_EXTRACTED ENTRIES_.

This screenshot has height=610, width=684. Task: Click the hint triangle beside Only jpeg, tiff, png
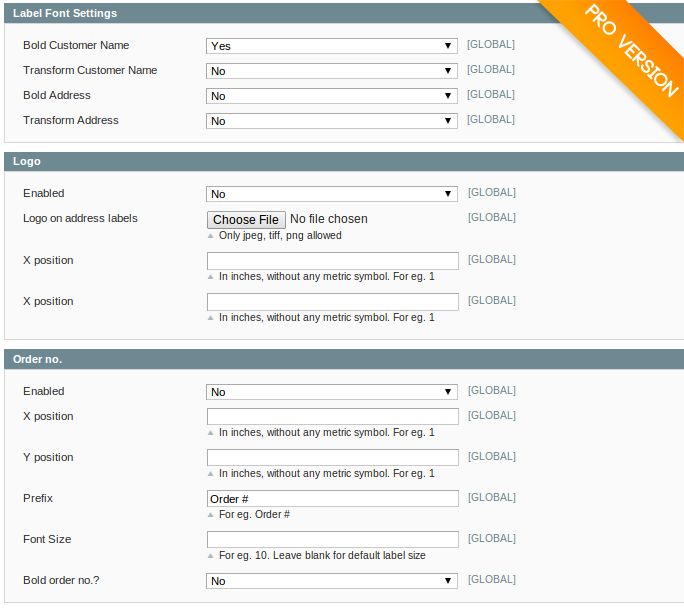[x=211, y=236]
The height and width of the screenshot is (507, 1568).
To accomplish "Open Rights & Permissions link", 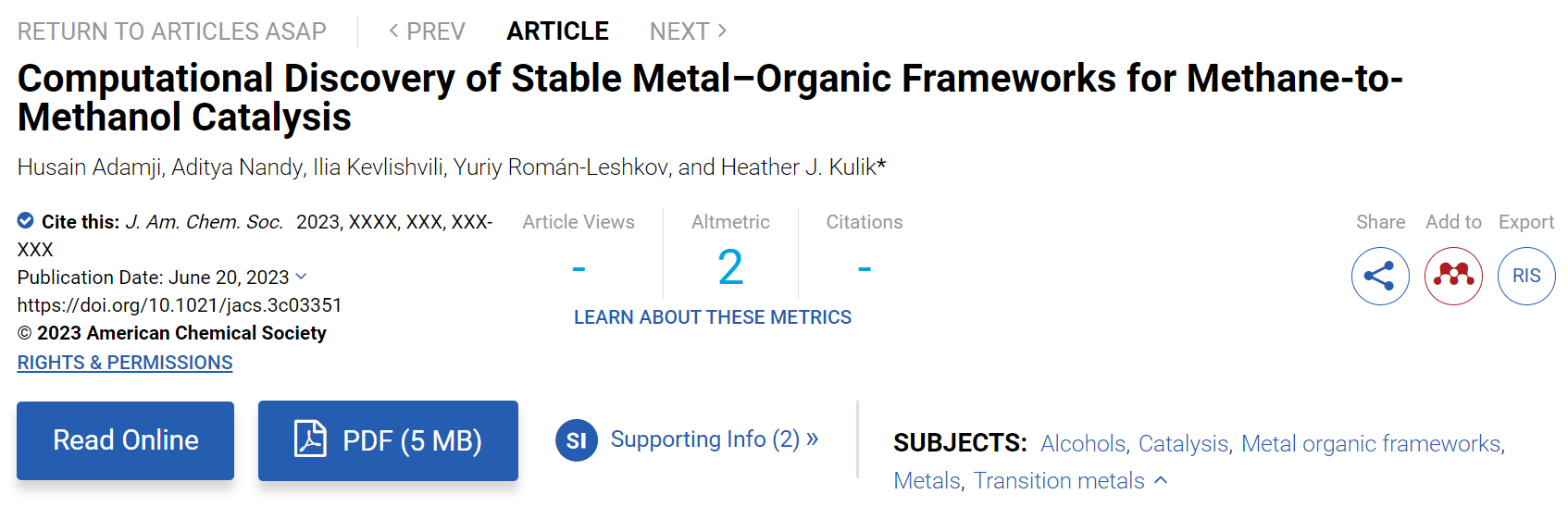I will click(x=125, y=363).
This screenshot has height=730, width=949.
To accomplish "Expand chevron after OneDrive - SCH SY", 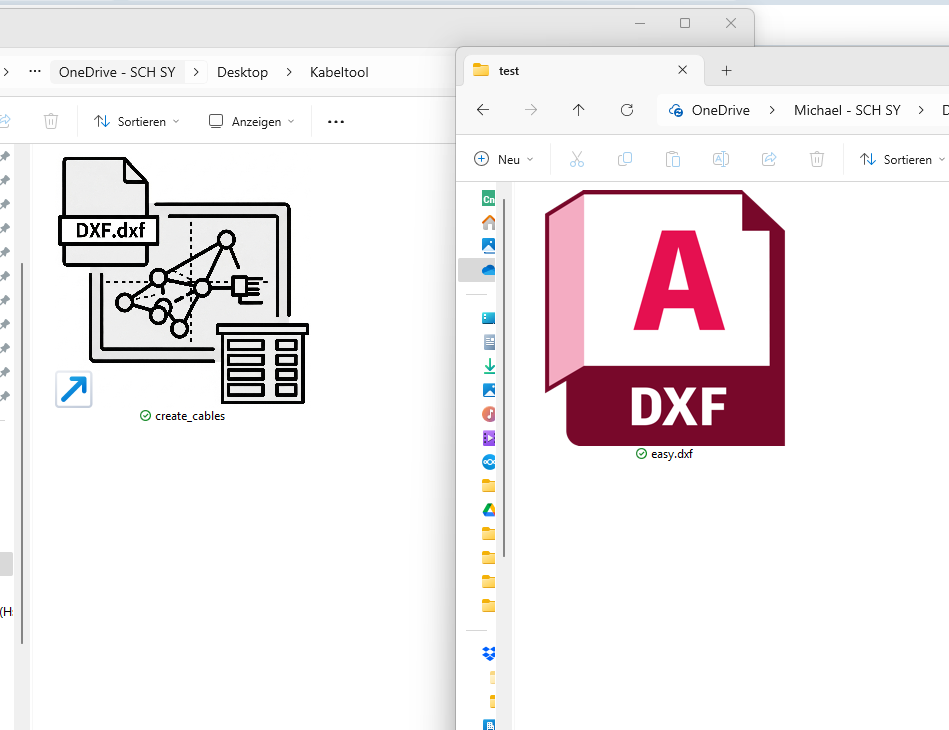I will click(x=196, y=72).
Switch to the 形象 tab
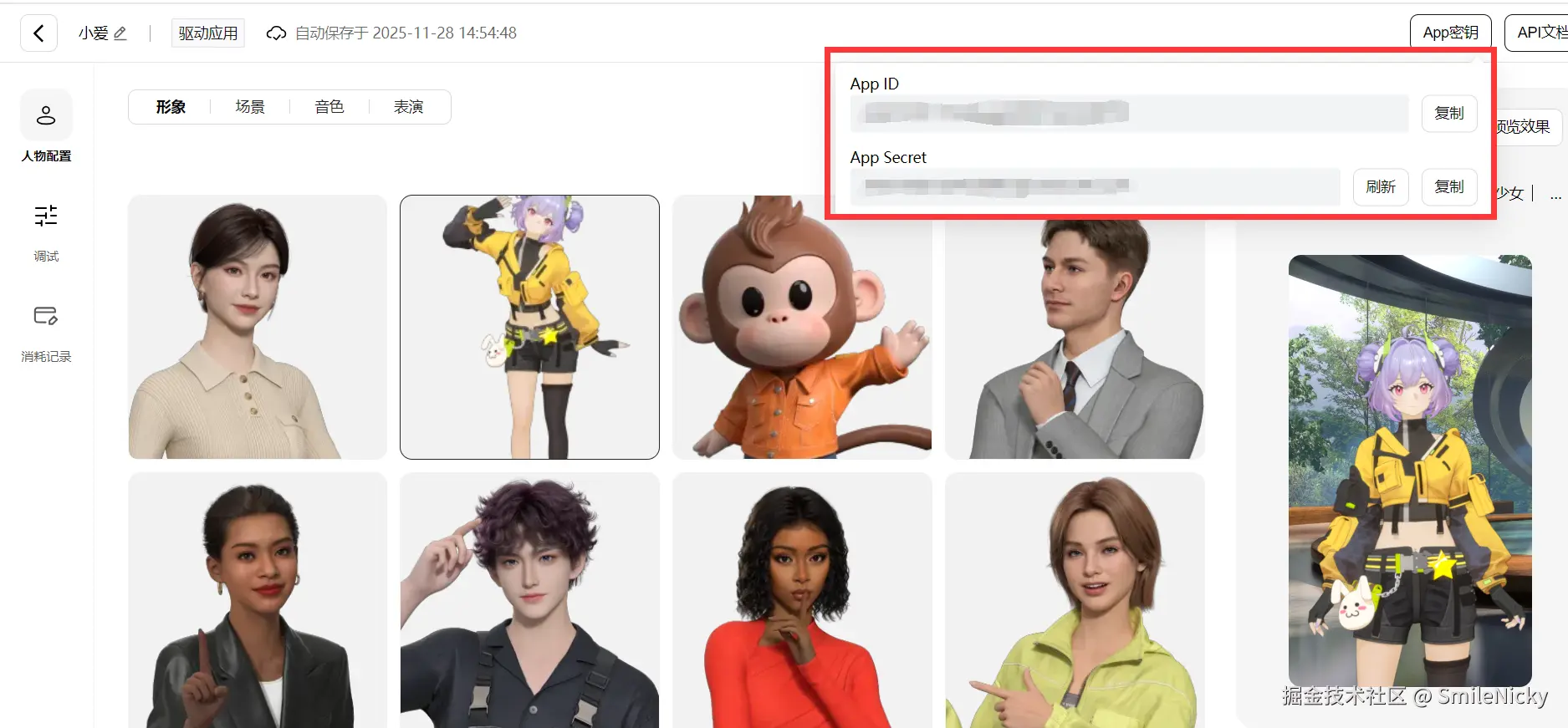The height and width of the screenshot is (728, 1568). tap(171, 107)
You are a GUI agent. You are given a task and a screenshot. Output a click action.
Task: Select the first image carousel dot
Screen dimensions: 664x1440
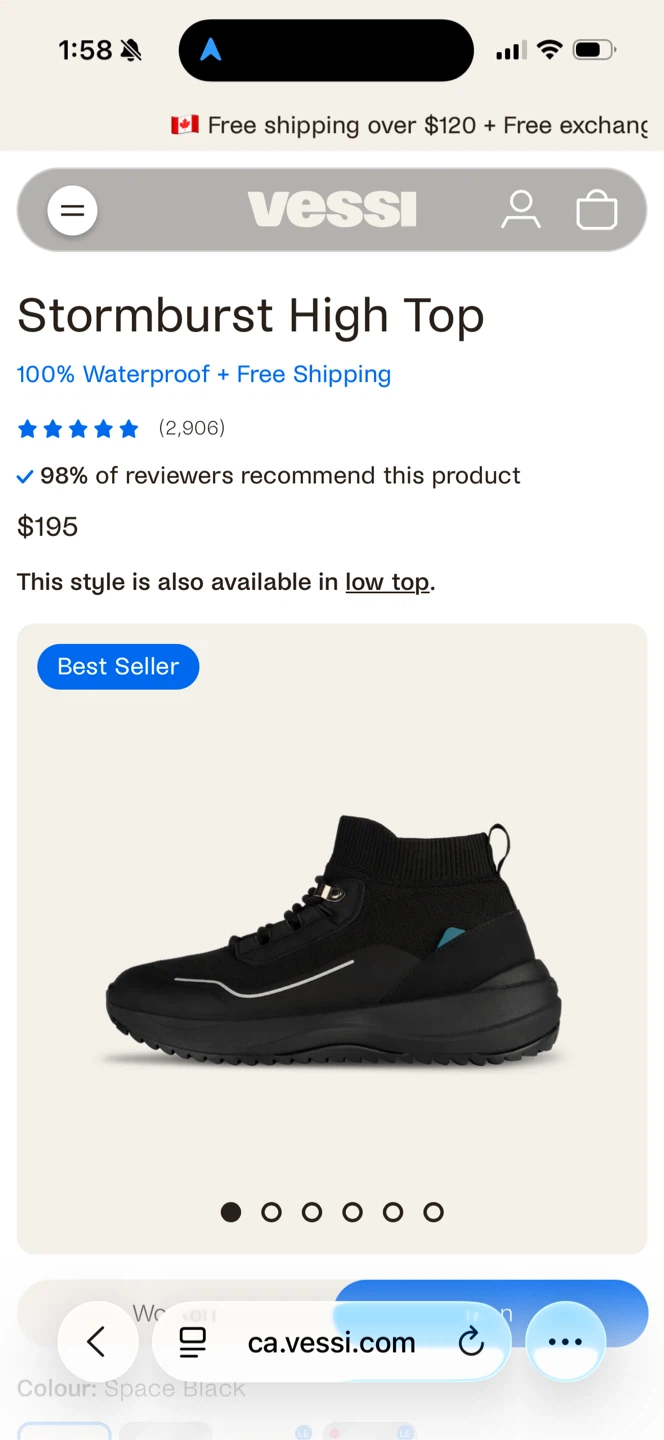[231, 1212]
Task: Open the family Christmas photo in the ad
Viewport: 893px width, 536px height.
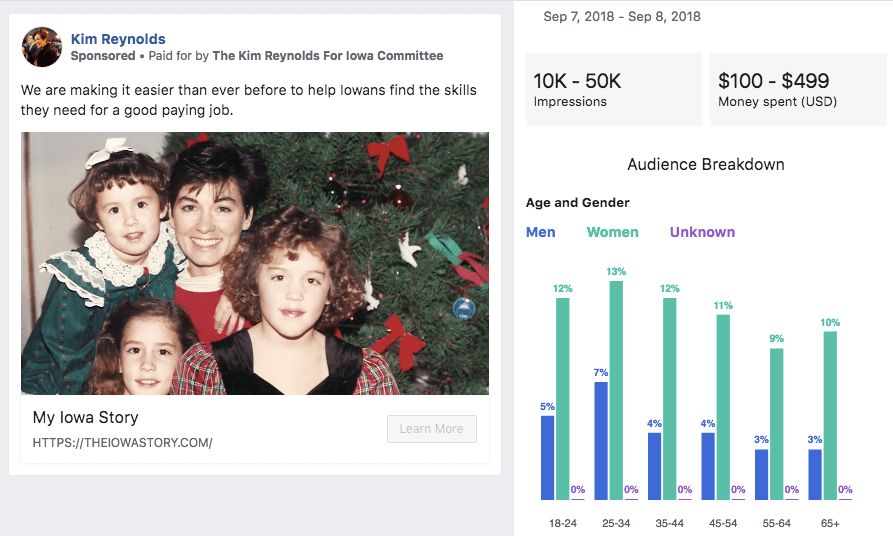Action: pos(255,263)
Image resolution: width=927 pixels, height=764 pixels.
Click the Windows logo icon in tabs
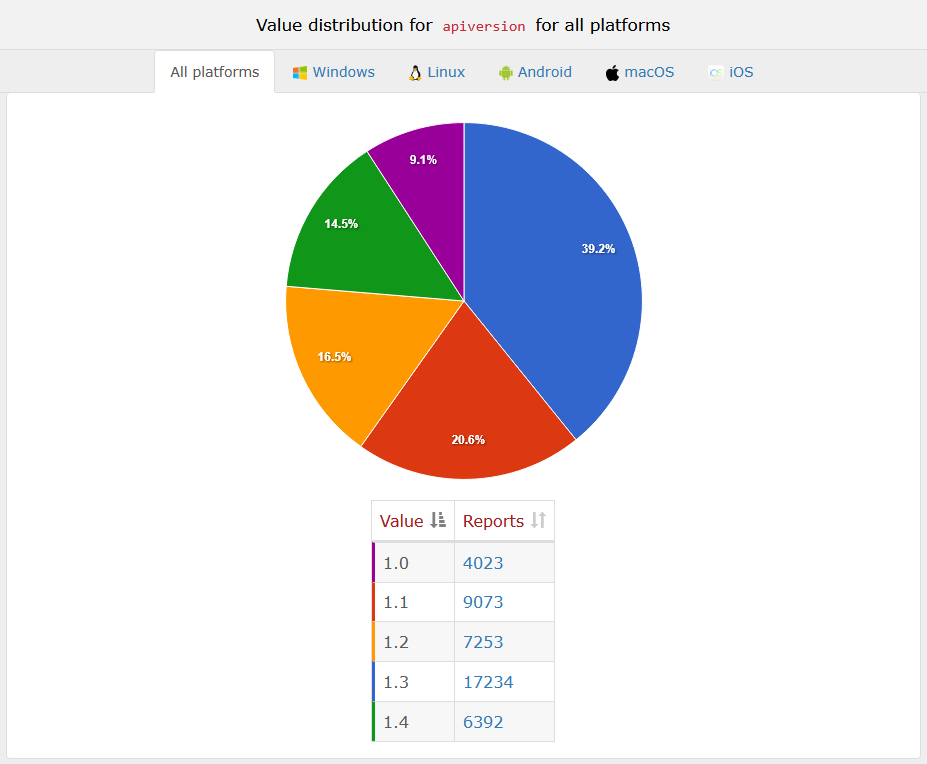tap(299, 73)
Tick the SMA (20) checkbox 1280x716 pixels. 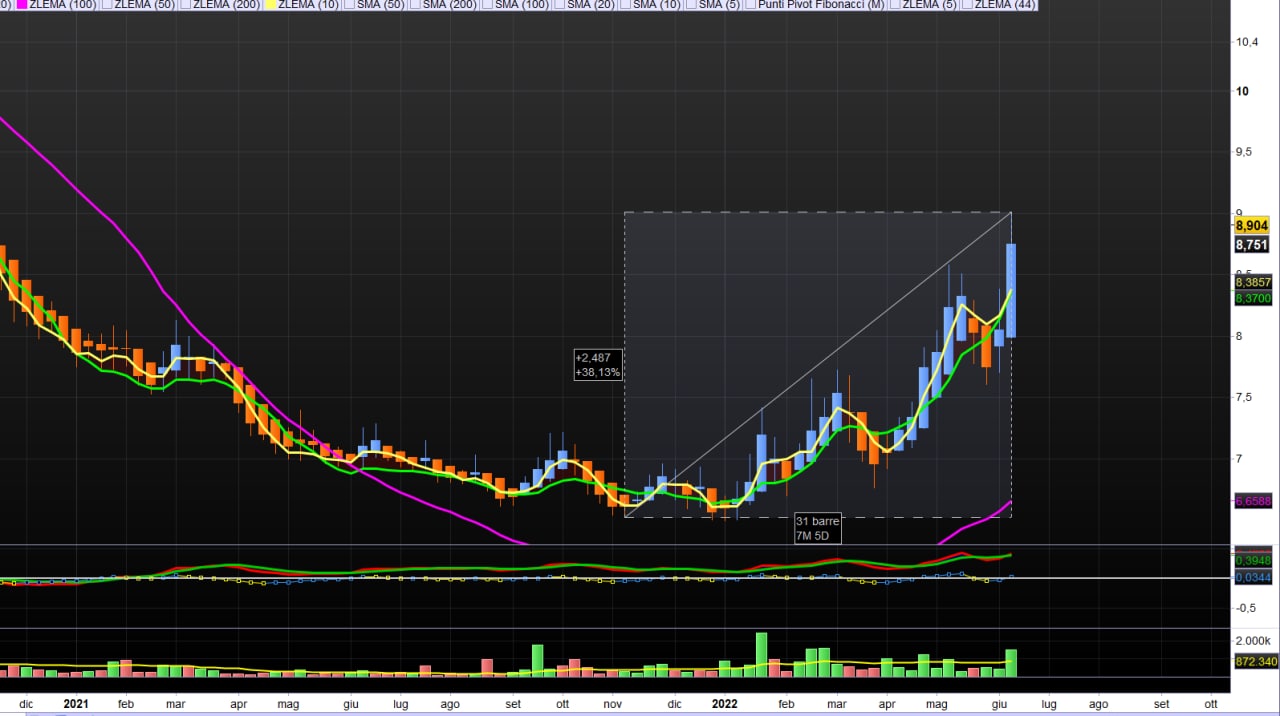[x=560, y=5]
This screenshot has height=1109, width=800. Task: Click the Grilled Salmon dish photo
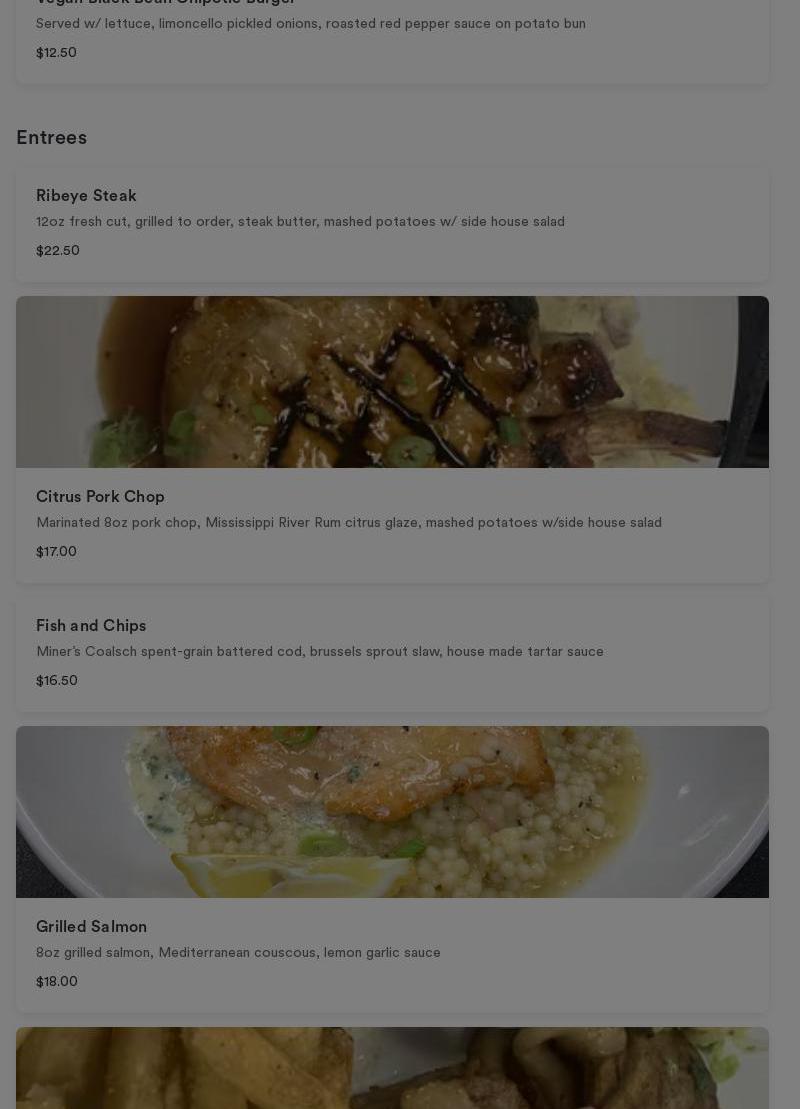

_ASSIGNMENT_.
How many lines of the entries above contain the word "photo"? Give the number alone.

_TASK SOLUTION_.
2